Volodymyr Bychkoviak wrote:
User has an input (javaScript calendar) on page where he can choose some date to include in search. Search resolution is day resolution.

If user will enter same date in different time of date he will get different results (because calendar will also set current hour and minute in the date). But this is not right behavior.

I propose not to use GMT when rounding time to selected resolution. This will prevent us from situation described above.

This can be done by replacing two lines "Calendar cal = Calendar.getInstance(GMT);" with "Calendar cal = Calendar.getInstance();"

I don't think you're improving matters there: you might be cancelling-out the effects of timezone adjustment when everyone is in the same timezone, but if you have users on a browser in one timezone and the server is in a different timezone then you're in for interestingly broken results.

There's also the interesting decision about when a day starts. You're using "Etc/GMT-2" instead of (for example) "Europe/Moscow" -- do you have daylight savings time? What happens on the day the clocks change? Is the answer different for spring and summer? If a document is dated, let's say, 00:30 (half an hour after midnight) is its day number dependent on the time zone? What's half an hour after midnight when the clocks change?
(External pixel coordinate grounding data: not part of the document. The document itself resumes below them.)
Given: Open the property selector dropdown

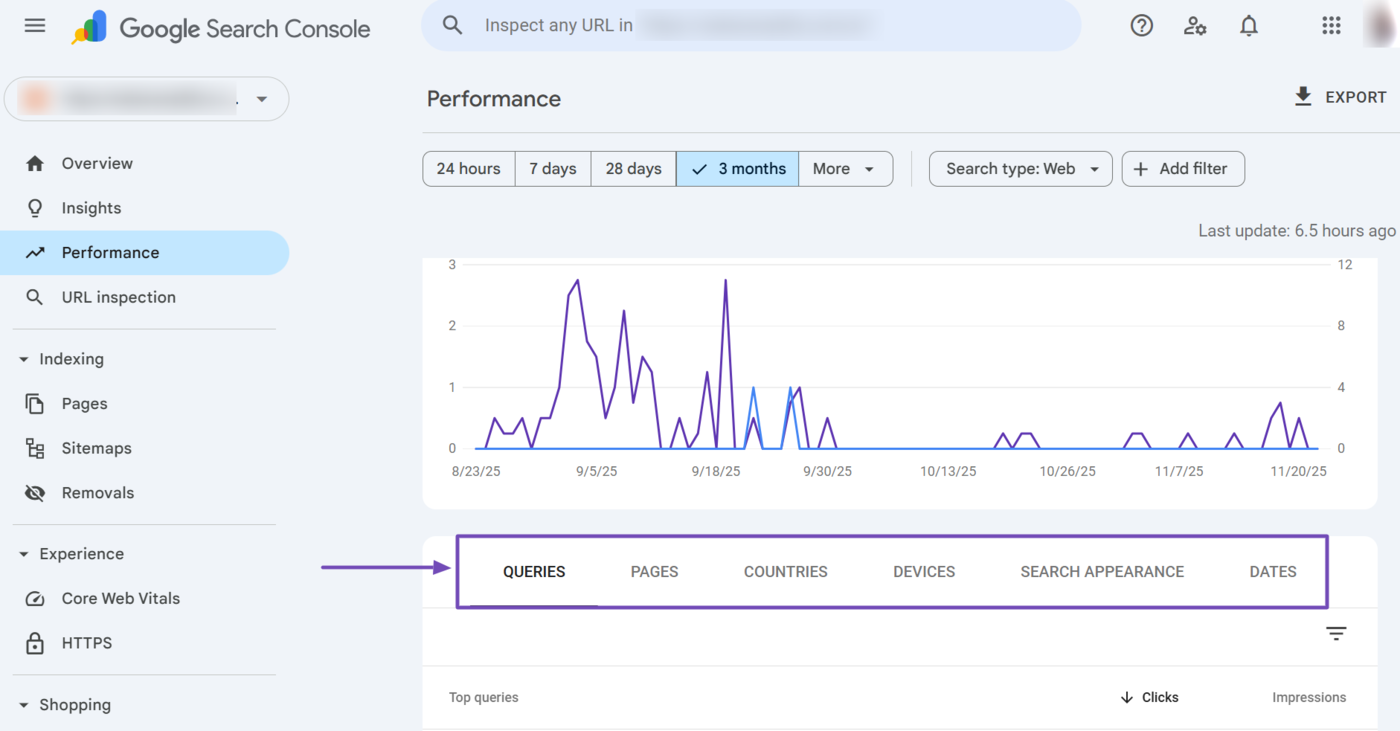Looking at the screenshot, I should (x=261, y=99).
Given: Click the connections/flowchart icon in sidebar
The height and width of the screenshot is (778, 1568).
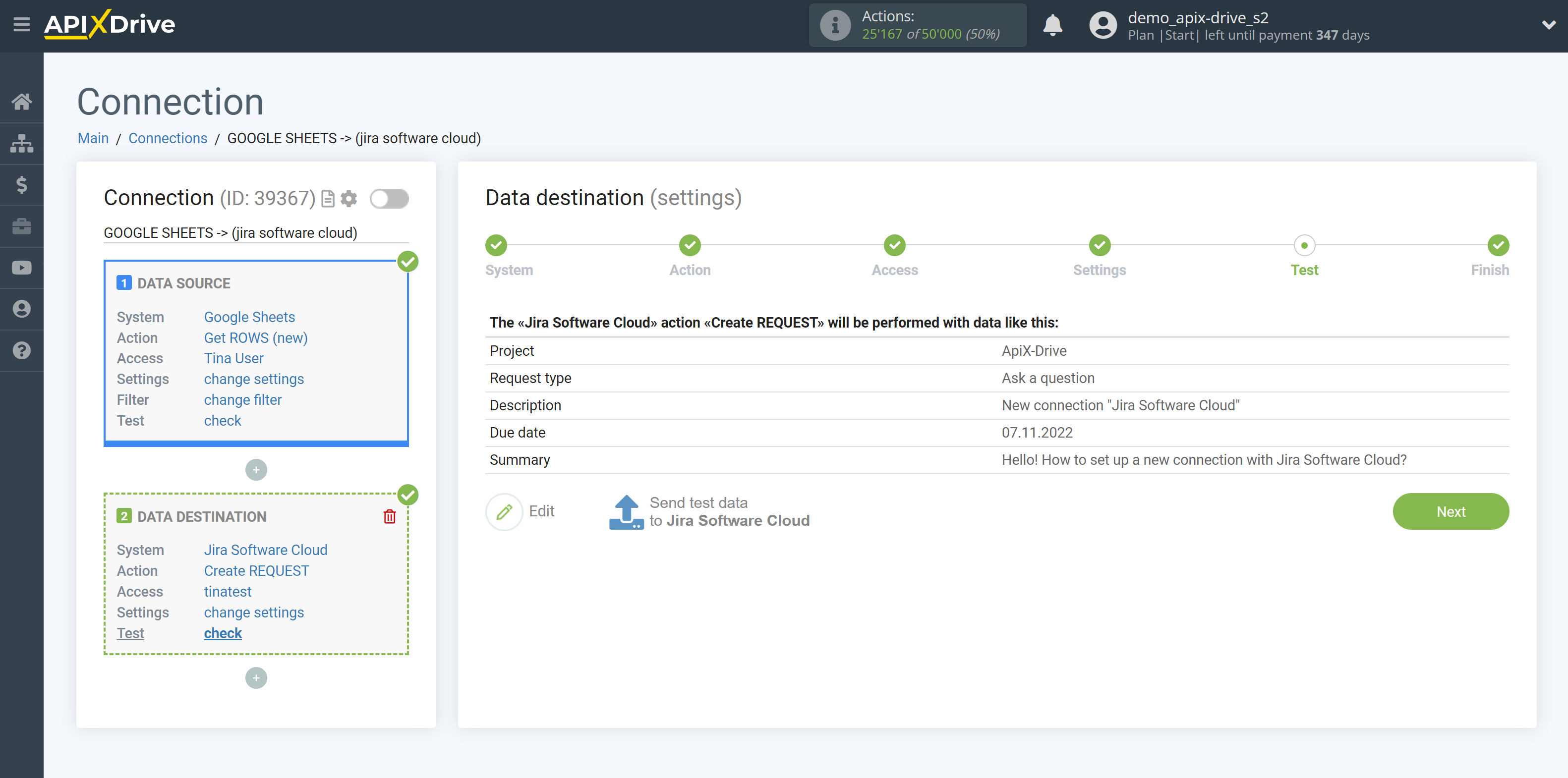Looking at the screenshot, I should pyautogui.click(x=22, y=143).
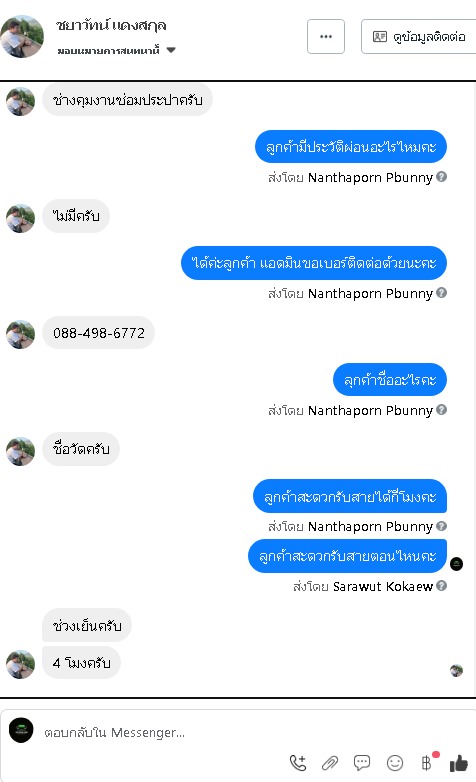Click the baht payment icon

click(427, 763)
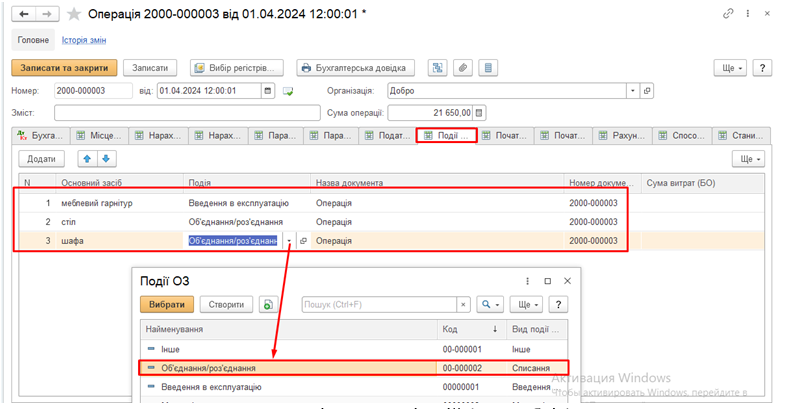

You say you're using javascript to get a date in a browser -- would it not be better to remove the time of day there and just leave you with the date? And have the date as a string so you're not dealing with boundary conditions?

When I was struggling with this for mail messages I eventually decided that it really only makes sense to deal with GMT. If some client wants messages delivered on, let say, 14-Jul-2006 then the client has to produce the range of times that make most sense for it to be 14-Jul-2006. Here in the UK that's 13-Jul-2006 23:00:00 UTC to 14-Jul-2006 22:59:59. In San Francisco it would be 5pm to 5pm UTC, in Moscow, well, you work it out. Of course, users in San Francisco, Wokingham (where I am) and Moscow wouldn't see the same set of documents dated 14-Jul-2006, but they'd none of them would see documents dated the day before or the day after in their local timezone. If you want everyone to see the same set of documents for Bastille Day then use UTC throughout.

I'm not sure what you're doing in javascript, but it may be enough to pass along the timezone correction along with the time and use that to get the search that you want.